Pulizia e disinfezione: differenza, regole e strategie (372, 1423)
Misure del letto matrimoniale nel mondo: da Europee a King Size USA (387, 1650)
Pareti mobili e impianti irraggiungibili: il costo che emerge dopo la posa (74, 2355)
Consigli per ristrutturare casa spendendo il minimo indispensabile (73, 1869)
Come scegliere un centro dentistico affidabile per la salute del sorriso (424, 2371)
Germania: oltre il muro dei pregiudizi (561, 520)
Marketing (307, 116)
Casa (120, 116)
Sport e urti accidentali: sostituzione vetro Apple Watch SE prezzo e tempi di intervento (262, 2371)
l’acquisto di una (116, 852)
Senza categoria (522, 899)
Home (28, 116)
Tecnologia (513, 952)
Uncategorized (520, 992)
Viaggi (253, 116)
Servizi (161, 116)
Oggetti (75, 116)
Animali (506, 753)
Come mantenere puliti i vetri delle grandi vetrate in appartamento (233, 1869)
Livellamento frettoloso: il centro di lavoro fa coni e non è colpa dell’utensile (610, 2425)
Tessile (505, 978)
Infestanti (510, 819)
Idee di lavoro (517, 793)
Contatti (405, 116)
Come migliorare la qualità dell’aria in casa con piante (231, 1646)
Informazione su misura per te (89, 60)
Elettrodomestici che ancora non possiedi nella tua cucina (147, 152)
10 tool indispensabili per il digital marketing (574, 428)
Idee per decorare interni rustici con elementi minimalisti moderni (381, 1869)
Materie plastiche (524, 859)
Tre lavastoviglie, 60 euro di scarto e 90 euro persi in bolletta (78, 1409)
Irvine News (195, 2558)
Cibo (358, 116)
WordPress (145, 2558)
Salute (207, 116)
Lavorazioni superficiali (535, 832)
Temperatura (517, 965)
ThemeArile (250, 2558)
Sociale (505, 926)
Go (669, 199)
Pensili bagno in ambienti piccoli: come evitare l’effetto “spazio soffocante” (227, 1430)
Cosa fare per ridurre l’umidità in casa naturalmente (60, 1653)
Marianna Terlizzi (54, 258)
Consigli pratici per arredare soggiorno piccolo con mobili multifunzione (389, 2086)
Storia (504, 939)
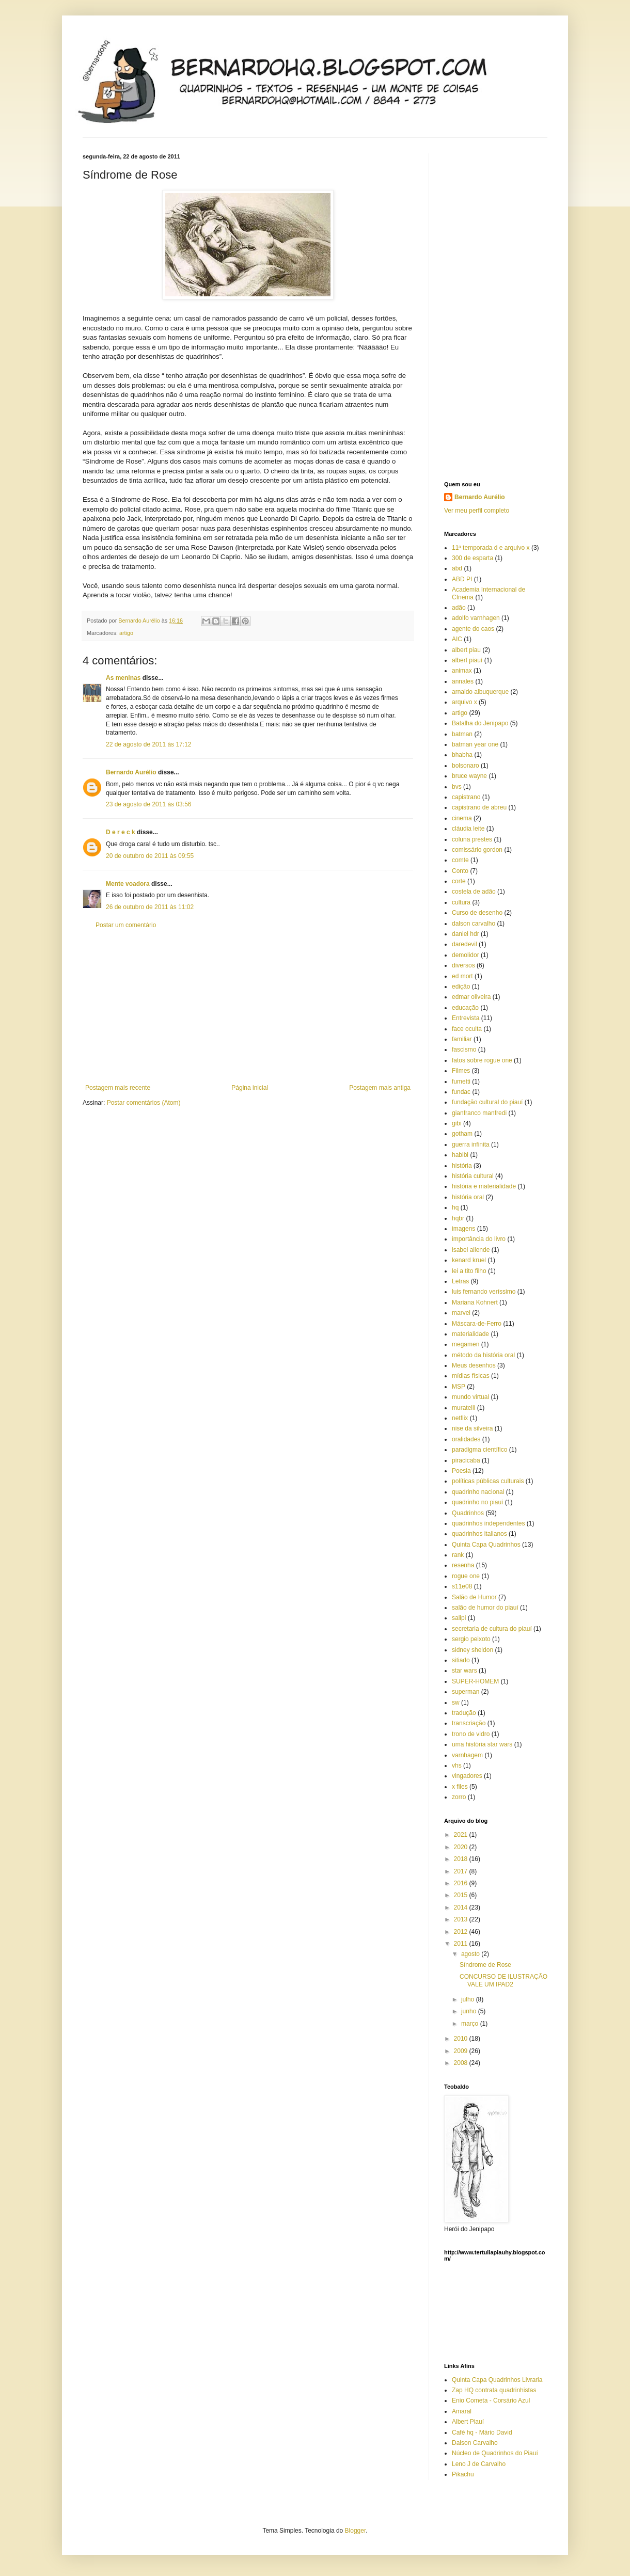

> [Aim of the exercise] Starting at the line with "Marianna Terlizzi (54, 258)" and ending at the end of the records, give those lines again with "soggiorno" switched to "salotto" and everything else the same. Leave the pictures out.

> [Result]
Marianna Terlizzi (54, 258)
Consigli pratici per arredare salotto piccolo con mobili multifunzione (389, 2086)
Storia (504, 939)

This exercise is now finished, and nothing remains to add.